Lots of patches. Microsoft closes 120 vulnerabilities, including two critical ones, actively used in real attacks. One of them affects the Internet Explorer browser, the second – the system for validating digital signatures of executable files.

Intel closes a serious vulnerability in the Emulex Pilot 3 controller – it is used for monitoring in a number of motherboards, in single-board modules and server equipment. A problem in the controller firmware allows remote access to the KVM console.
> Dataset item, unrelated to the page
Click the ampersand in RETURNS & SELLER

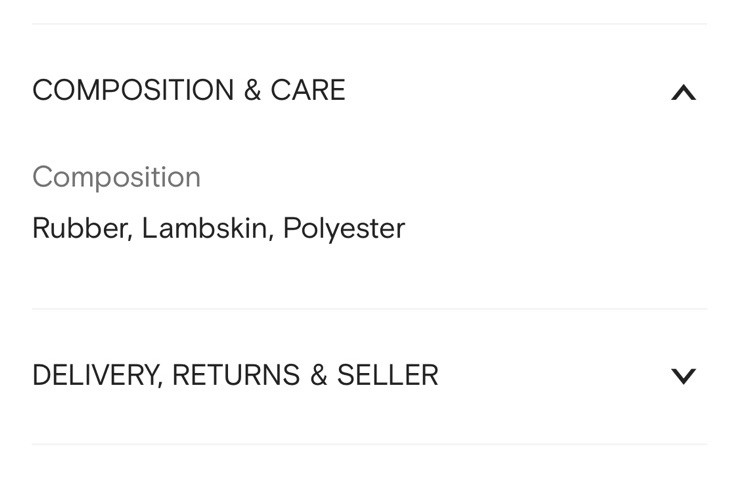click(319, 375)
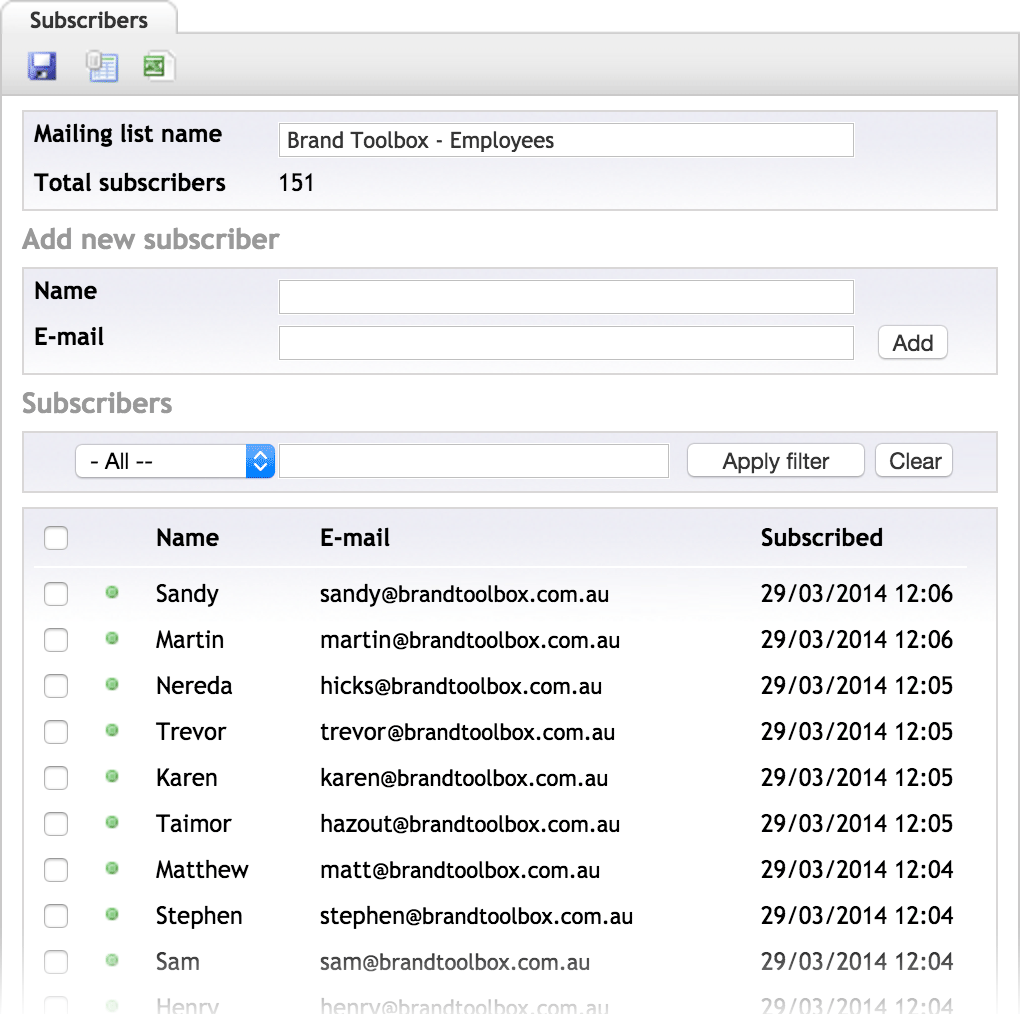This screenshot has height=1014, width=1020.
Task: Click the green status dot beside Sandy
Action: coord(112,593)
Serious vulnerabilities patched in Adobe Acrobate and Reader. Fixed a bug in browsers based on the Chromium engine that simplifies malicious attacks on users.

But the patch of last year’s serious vulnerability in the software for the vBulletin forums, as it turned out, is possible get around and implement a script for remote execution of arbitrary code without authorization.

Closed vulnerabilities in the feature for finding a lost Samsung phone. A detailed description of the problem is in this presentations at the DEF CON conference. On the topic of vulnerabilities in Samsung smartphones published great research on issues in the proprietary QMage image format handler.